Jordan sintió las manos sudadas, como si la humedad de la lluvia que caía sobre los cristales hubiera logrado entrar en la habitación.
—Mierda. Esperaba que ese cabrón nos dejara un poco más de tiempo.
—Yo ya salgo para allá. ¿Quieres que pase a recogerte?
—Será mejor. Con esta lluvia no me parece conveniente usar la moto.
—De acuerdo. Ya salgo. En cinco minutos estaré ahí.
—Me visto y bajo.
De pie en medio de la habitación, Lysa lo miraba mientras se ponía la chaqueta de piel.
—Lamento que te hayan despertado, Lysa. No entiendo por qué no me han llamado al móvil.

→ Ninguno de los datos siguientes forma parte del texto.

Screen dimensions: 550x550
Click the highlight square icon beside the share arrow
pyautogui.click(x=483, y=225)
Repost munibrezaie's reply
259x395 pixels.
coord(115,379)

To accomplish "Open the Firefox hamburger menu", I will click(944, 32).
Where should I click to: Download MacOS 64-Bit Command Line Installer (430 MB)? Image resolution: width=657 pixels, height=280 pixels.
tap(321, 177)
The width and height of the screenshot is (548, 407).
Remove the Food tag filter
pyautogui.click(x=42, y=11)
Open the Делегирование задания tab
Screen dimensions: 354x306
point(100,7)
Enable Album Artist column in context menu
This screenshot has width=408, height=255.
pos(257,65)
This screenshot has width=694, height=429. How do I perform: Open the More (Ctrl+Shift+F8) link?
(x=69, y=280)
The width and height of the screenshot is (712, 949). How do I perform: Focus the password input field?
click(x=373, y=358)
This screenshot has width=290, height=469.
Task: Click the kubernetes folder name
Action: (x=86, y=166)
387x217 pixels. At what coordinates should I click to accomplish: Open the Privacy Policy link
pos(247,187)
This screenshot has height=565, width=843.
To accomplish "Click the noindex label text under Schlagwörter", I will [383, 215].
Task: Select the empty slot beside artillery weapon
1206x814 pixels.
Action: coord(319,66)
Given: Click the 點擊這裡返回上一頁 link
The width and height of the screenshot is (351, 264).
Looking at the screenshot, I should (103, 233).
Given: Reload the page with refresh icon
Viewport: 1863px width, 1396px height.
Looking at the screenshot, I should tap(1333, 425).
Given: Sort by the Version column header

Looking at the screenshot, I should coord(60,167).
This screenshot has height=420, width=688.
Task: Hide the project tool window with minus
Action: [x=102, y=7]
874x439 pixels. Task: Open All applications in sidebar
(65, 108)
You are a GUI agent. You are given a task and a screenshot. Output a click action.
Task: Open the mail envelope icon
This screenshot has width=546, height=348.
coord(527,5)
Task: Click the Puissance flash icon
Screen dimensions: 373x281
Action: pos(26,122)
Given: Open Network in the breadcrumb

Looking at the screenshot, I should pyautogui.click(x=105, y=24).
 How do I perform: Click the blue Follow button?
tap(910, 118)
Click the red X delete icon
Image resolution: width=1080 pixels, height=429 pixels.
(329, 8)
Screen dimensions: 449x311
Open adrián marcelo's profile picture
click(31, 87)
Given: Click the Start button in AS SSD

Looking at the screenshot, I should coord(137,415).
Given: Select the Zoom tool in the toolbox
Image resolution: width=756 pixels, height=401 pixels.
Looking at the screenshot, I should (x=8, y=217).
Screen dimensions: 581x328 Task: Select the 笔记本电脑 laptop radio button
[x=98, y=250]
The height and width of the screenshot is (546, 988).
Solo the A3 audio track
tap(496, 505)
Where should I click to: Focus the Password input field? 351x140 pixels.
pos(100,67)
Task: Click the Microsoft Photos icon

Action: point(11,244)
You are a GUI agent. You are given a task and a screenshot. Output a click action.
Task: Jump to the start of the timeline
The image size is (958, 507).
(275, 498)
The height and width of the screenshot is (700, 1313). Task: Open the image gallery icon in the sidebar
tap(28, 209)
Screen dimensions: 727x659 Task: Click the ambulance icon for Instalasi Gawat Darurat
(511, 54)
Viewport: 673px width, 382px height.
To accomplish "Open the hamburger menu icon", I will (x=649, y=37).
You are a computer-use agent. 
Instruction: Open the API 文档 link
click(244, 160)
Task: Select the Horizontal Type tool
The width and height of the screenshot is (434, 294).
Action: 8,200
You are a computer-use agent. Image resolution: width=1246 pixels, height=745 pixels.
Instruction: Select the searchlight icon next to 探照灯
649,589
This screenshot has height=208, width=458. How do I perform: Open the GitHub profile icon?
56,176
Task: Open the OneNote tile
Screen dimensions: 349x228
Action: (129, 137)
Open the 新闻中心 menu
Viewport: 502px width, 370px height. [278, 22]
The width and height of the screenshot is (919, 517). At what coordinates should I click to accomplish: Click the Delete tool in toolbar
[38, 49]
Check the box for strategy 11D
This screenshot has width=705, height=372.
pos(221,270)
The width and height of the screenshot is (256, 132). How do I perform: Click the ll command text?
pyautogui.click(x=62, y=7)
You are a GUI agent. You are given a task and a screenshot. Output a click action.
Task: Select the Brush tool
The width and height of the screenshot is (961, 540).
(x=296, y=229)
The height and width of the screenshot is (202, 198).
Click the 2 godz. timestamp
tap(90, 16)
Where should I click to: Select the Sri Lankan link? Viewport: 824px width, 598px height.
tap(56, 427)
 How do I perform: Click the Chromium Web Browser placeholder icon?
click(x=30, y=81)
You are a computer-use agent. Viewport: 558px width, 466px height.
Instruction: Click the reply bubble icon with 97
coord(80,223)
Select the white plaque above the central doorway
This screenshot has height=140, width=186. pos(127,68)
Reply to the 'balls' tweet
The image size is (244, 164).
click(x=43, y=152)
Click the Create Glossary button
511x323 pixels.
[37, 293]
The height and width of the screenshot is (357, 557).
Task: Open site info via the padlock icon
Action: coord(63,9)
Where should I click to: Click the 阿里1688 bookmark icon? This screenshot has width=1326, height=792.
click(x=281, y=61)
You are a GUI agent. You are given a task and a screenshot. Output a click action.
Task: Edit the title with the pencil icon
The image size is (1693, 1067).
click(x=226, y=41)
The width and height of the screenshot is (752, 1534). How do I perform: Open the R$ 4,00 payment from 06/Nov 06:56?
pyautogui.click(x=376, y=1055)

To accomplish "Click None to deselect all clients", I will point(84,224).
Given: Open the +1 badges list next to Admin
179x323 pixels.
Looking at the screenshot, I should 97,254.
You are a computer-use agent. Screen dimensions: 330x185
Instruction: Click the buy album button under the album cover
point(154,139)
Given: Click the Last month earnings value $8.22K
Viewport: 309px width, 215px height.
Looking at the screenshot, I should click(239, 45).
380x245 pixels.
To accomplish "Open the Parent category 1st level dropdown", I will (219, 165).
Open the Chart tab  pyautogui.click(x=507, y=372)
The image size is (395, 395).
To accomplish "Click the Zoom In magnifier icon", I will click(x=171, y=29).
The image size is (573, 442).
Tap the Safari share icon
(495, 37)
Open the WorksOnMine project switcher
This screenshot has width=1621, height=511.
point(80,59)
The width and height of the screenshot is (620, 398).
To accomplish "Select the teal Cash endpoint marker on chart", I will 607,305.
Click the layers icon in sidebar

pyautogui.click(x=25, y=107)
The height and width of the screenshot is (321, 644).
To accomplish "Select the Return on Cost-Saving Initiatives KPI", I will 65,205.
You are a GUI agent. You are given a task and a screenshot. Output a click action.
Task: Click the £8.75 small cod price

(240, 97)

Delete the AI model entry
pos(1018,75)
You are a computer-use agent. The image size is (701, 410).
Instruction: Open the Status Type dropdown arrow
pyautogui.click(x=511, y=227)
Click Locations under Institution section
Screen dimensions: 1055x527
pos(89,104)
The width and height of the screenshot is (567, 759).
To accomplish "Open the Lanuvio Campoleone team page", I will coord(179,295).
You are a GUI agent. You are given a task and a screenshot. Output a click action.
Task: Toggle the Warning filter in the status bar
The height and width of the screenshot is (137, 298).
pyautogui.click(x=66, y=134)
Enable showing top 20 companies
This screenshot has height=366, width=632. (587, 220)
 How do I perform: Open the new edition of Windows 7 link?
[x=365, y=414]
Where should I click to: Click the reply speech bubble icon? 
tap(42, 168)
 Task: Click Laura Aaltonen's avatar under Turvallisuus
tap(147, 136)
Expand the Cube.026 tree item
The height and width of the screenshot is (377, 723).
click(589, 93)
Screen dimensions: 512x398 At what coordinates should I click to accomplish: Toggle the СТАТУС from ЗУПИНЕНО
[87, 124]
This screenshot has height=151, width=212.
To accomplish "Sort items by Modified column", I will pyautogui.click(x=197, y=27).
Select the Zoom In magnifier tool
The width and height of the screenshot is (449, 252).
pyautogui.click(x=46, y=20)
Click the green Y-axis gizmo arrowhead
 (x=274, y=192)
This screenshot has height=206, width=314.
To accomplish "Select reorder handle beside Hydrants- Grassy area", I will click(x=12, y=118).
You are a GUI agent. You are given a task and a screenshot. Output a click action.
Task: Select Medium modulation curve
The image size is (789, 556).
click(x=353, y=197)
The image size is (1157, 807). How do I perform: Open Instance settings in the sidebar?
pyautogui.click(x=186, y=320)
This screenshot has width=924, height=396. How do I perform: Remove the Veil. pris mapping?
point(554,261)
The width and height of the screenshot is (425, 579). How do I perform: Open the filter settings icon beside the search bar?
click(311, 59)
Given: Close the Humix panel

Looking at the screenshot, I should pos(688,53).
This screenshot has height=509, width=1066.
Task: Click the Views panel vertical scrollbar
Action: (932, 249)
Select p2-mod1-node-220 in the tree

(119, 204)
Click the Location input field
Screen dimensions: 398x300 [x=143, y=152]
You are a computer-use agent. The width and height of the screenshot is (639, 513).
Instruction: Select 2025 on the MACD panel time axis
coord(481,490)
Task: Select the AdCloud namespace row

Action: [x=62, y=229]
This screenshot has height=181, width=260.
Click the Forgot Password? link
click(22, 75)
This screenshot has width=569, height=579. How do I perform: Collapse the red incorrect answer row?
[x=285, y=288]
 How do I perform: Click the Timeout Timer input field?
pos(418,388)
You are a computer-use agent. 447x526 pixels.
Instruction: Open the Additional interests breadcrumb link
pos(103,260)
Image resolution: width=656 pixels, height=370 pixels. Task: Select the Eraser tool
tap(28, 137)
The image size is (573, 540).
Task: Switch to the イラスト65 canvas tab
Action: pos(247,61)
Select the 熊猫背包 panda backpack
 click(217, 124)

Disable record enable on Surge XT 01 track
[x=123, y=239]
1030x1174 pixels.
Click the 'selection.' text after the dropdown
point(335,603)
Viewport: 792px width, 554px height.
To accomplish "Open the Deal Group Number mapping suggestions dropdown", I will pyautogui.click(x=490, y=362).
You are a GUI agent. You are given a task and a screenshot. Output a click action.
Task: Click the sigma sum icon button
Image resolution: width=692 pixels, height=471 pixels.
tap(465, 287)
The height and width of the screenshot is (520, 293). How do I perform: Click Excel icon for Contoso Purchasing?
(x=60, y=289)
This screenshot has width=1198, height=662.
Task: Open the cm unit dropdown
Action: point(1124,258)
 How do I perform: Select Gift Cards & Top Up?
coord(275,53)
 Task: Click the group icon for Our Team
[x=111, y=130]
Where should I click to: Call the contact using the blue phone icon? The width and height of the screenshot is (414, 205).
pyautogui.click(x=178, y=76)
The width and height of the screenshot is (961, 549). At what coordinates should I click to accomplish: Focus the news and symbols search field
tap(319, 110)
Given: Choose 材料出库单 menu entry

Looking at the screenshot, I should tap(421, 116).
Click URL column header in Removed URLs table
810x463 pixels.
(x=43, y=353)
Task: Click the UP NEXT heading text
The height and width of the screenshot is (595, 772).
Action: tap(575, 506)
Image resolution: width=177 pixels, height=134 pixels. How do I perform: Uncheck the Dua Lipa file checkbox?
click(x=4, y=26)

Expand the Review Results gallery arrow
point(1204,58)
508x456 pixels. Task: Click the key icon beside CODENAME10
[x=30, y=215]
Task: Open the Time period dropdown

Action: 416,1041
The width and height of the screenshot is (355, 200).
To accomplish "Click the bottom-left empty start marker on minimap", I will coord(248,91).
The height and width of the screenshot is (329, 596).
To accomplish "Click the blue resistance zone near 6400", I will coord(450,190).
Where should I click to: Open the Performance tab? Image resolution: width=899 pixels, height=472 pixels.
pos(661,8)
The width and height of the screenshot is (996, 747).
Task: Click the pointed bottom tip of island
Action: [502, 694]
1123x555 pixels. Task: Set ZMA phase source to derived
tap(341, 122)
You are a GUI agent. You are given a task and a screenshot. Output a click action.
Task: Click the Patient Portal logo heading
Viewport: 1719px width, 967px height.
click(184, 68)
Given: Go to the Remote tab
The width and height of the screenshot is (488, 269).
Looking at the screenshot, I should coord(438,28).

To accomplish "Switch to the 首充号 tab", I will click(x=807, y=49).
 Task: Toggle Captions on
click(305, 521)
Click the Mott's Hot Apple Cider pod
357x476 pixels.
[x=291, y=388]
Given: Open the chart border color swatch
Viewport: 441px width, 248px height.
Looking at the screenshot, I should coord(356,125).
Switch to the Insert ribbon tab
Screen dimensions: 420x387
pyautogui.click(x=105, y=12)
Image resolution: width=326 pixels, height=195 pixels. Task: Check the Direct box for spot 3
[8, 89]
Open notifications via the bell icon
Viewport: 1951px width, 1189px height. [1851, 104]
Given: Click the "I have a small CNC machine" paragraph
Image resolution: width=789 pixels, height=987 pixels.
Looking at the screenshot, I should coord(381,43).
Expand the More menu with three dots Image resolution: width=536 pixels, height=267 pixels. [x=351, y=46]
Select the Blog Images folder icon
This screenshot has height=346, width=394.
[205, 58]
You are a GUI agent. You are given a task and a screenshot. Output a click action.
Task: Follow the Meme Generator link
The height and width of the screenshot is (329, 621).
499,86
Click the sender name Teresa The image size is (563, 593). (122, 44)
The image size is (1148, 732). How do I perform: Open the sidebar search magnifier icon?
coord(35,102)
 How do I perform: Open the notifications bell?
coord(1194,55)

—No te preocupes, no estaba durmiendo. ¿Problemas?
—Sí, han matado a otra persona, y todo hace pensar que este crimen tiene relación con el asesinato de mi sobrino.
—Lo lamento.
—También yo. Solo ruego que esta vez podamos encontrar algo que nos ayude a detener a ese loco.
Estaban el uno frente al otro en una casa que no pertenecía a ninguno de los dos, y Lysa tenía los ojos brillantes.
—Jordan, no sé qué se dice en estos casos.
—Me lo has dicho hace un momento. No es necesario decir nada más. Cualquier cosa que se diga ya se ha dicho centenares de veces.
Salió y cerró con delicadeza la puerta, como si el ruido de la hoja pudiera hacer pedazos el sentido de aquellas palabras. El ascensor no estaba en la planta del apartamento, así que decidió bajar por la escalera. Del piso de abajo no salía música. Pasó por delante de la puerta con un pensamiento piadoso hacia Connor Slave, que de ahora en adelante cantaría solo cuando alguien pulsara el botón PLAY en un equipo de música.
Llegó a la salida justo cuando el Ford de la policía, con Burroni al volante, se detenía al otro lado de la calle. Mientras cruzaba la calle corriendo, vio que se inclinaba para abrir la puerta de su lado. Subió al coche, que olía a moqueta húmeda y escay, y cerró la portezuela.